* **Exercise instructions**: Format the rows below as a JSON list of strings, one string per line, starting at the first row and ending with the line that contains "Check the Aero", including that line. Leave out any blank lines.

[Data listing]
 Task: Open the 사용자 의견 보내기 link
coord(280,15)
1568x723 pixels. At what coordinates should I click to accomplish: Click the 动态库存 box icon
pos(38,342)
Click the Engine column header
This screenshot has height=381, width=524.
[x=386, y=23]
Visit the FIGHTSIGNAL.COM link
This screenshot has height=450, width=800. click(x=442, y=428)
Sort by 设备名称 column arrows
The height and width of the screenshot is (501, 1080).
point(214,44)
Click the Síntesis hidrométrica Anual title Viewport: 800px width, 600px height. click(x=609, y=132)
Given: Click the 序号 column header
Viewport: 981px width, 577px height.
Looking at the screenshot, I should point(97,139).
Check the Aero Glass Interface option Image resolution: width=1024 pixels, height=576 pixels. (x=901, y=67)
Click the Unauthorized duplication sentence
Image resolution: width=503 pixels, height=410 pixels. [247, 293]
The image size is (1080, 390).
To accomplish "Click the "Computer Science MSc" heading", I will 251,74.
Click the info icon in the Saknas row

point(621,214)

* **Completed task**:
[
  " Task: Open the 사용자 의견 보내기 link",
  "coord(280,15)",
  "1568x723 pixels. At what coordinates should I click to accomplish: Click the 动态库存 box icon",
  "pos(38,342)",
  "Click the Engine column header",
  "This screenshot has height=381, width=524.",
  "[x=386, y=23]",
  "Visit the FIGHTSIGNAL.COM link",
  "This screenshot has height=450, width=800. click(x=442, y=428)",
  "Sort by 设备名称 column arrows",
  "The height and width of the screenshot is (501, 1080).",
  "point(214,44)",
  "Click the Síntesis hidrométrica Anual title Viewport: 800px width, 600px height. click(x=609, y=132)",
  "Given: Click the 序号 column header",
  "Viewport: 981px width, 577px height.",
  "Looking at the screenshot, I should point(97,139).",
  "Check the Aero Glass Interface option Image resolution: width=1024 pixels, height=576 pixels. (x=901, y=67)"
]